Problem statement:
What you return should be the full listing, exactly as given.

Extracted entries:
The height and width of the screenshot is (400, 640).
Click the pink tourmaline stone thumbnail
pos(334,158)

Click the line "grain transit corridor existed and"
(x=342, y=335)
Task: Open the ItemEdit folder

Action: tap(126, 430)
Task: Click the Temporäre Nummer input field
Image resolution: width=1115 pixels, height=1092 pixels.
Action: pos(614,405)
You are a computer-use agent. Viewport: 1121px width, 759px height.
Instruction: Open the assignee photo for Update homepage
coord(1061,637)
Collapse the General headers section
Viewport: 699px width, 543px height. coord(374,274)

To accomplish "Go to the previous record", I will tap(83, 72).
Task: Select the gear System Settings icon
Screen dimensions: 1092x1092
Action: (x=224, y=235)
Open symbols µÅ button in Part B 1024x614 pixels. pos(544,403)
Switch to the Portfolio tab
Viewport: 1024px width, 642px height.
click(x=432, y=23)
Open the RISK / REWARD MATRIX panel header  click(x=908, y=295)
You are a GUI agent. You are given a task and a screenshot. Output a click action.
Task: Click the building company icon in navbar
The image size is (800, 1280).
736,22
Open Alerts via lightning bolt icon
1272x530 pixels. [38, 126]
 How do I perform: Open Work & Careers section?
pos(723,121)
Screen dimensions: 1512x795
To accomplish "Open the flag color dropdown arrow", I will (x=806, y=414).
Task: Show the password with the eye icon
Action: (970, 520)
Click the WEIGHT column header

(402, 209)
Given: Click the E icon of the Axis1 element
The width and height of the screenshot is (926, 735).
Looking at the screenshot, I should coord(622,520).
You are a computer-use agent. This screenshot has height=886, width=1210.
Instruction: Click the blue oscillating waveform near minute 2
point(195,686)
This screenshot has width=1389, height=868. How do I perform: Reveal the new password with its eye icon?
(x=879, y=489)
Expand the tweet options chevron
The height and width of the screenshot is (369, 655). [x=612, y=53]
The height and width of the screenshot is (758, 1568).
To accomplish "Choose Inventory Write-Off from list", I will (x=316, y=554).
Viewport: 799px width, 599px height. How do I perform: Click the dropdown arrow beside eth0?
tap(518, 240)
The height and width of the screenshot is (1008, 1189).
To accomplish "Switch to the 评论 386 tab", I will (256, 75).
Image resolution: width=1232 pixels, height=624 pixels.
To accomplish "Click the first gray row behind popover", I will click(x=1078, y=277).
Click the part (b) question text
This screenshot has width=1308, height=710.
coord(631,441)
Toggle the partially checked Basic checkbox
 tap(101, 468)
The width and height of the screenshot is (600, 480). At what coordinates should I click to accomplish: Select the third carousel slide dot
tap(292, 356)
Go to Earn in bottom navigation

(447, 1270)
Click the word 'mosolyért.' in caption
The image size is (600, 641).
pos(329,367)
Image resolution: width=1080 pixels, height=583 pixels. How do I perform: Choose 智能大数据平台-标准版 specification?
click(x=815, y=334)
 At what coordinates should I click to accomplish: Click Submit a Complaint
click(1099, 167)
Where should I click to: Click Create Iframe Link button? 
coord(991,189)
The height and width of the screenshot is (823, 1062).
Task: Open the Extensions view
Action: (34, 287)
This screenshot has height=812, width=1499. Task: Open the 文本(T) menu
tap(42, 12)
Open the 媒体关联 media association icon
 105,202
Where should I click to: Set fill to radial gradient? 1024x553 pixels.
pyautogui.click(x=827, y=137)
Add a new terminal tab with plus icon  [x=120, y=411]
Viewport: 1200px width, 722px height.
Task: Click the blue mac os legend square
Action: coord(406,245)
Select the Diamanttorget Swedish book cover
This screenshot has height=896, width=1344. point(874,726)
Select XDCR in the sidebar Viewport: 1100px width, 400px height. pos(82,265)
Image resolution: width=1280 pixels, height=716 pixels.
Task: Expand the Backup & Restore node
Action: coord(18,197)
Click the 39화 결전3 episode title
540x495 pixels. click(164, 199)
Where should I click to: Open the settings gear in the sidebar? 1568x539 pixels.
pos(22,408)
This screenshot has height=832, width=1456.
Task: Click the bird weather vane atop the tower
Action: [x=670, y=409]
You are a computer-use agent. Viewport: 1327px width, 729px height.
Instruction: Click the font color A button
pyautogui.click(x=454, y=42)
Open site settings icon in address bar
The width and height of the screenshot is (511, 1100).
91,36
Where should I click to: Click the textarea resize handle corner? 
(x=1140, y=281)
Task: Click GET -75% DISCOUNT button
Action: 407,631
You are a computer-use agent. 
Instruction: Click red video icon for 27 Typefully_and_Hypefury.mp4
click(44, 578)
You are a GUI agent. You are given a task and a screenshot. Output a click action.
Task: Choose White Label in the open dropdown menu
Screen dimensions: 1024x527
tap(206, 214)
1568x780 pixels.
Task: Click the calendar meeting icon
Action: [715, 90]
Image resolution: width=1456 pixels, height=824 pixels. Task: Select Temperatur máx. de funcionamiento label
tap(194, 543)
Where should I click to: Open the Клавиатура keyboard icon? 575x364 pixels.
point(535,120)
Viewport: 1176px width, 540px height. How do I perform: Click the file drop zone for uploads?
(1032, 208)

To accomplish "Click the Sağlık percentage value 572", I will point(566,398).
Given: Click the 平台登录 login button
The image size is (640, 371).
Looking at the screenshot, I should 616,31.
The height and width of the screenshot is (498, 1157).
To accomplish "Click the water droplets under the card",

Reply:
The height and width of the screenshot is (400, 640).
Click the pink tourmaline stone thumbnail
pos(334,158)

Click the line "grain transit corridor existed and"
(x=342, y=335)
Task: Open the ItemEdit folder

Action: tap(126, 430)
Task: Click the Temporäre Nummer input field
Image resolution: width=1115 pixels, height=1092 pixels.
Action: pos(614,405)
You are a computer-use agent. Viewport: 1121px width, 759px height.
Instruction: Open the assignee photo for Update homepage
coord(1061,637)
Collapse the General headers section
Viewport: 699px width, 543px height. coord(374,274)

To accomplish "Go to the previous record", I will tap(83, 72).
Task: Select the gear System Settings icon
Screen dimensions: 1092x1092
Action: (x=224, y=235)
Open symbols µÅ button in Part B 1024x614 pixels. pos(544,403)
Switch to the Portfolio tab
Viewport: 1024px width, 642px height.
click(x=432, y=23)
Open the RISK / REWARD MATRIX panel header  click(x=908, y=295)
You are a GUI agent. You are given a task and a screenshot. Output a click action.
Task: Click the building company icon in navbar
The image size is (800, 1280).
736,22
Open Alerts via lightning bolt icon
1272x530 pixels. [38, 126]
 How do I perform: Open Work & Careers section?
pos(723,121)
Screen dimensions: 1512x795
To accomplish "Open the flag color dropdown arrow", I will (x=806, y=414).
Task: Show the password with the eye icon
Action: (970, 520)
Click the WEIGHT column header

(402, 209)
Given: Click the E icon of the Axis1 element
The width and height of the screenshot is (926, 735).
Looking at the screenshot, I should coord(622,520).
You are a computer-use agent. This screenshot has height=886, width=1210.
Instruction: Click the blue oscillating waveform near minute 2
point(195,686)
This screenshot has width=1389, height=868. How do I perform: Reveal the new password with its eye icon?
(x=879, y=489)
Expand the tweet options chevron
The height and width of the screenshot is (369, 655). [x=612, y=53]
The height and width of the screenshot is (758, 1568).
To accomplish "Choose Inventory Write-Off from list", I will (x=316, y=554).
Viewport: 799px width, 599px height. How do I perform: Click the dropdown arrow beside eth0?
tap(518, 240)
The height and width of the screenshot is (1008, 1189).
To accomplish "Switch to the 评论 386 tab", I will (256, 75).
Image resolution: width=1232 pixels, height=624 pixels.
To accomplish "Click the first gray row behind popover", I will click(x=1078, y=277).
Click the part (b) question text
This screenshot has width=1308, height=710.
coord(631,441)
Toggle the partially checked Basic checkbox
 tap(101, 468)
The width and height of the screenshot is (600, 480). At what coordinates should I click to accomplish: Select the third carousel slide dot
tap(292, 356)
Go to Earn in bottom navigation

(447, 1270)
Click the word 'mosolyért.' in caption
The image size is (600, 641).
pos(329,367)
Image resolution: width=1080 pixels, height=583 pixels. How do I perform: Choose 智能大数据平台-标准版 specification?
click(x=815, y=334)
 At what coordinates should I click to accomplish: Click Submit a Complaint
click(1099, 167)
Where should I click to: Click Create Iframe Link button? 
coord(991,189)
The height and width of the screenshot is (823, 1062).
Task: Open the Extensions view
Action: (34, 287)
This screenshot has height=812, width=1499. Task: Open the 文本(T) menu
tap(42, 12)
Open the 媒体关联 media association icon
 105,202
Where should I click to: Set fill to radial gradient? 1024x553 pixels.
pyautogui.click(x=827, y=137)
Add a new terminal tab with plus icon  [x=120, y=411]
Viewport: 1200px width, 722px height.
Task: Click the blue mac os legend square
Action: coord(406,245)
Select the Diamanttorget Swedish book cover
This screenshot has height=896, width=1344. point(874,726)
Select XDCR in the sidebar Viewport: 1100px width, 400px height. pos(82,265)
Image resolution: width=1280 pixels, height=716 pixels.
Task: Expand the Backup & Restore node
Action: coord(18,197)
Click the 39화 결전3 episode title
540x495 pixels. click(164, 199)
Where should I click to: Open the settings gear in the sidebar? 1568x539 pixels.
pos(22,408)
This screenshot has height=832, width=1456.
Task: Click the bird weather vane atop the tower
Action: [x=670, y=409]
You are a computer-use agent. Viewport: 1327px width, 729px height.
Instruction: Click the font color A button
pyautogui.click(x=454, y=42)
Open site settings icon in address bar
The width and height of the screenshot is (511, 1100).
91,36
Where should I click to: Click the textarea resize handle corner? 
(x=1140, y=281)
Task: Click GET -75% DISCOUNT button
Action: 407,631
You are a computer-use agent. 
Instruction: Click red video icon for 27 Typefully_and_Hypefury.mp4
click(44, 578)
You are a GUI agent. You are given a task and a screenshot. Output a click action.
Task: Choose White Label in the open dropdown menu
Screen dimensions: 1024x527
tap(206, 214)
1568x780 pixels.
Task: Click the calendar meeting icon
Action: [715, 90]
Image resolution: width=1456 pixels, height=824 pixels. Task: Select Temperatur máx. de funcionamiento label
tap(194, 543)
Where should I click to: Open the Клавиатура keyboard icon? 575x364 pixels.
point(535,120)
Viewport: 1176px width, 540px height. How do I perform: Click the file drop zone for uploads?
(1032, 208)

To accomplish "Click the Sağlık percentage value 572", I will point(566,398).
Given: Click the 平台登录 login button
The image size is (640, 371).
Looking at the screenshot, I should 616,31.
The height and width of the screenshot is (498, 1157).
To accomplish "Click the water droplets under the card",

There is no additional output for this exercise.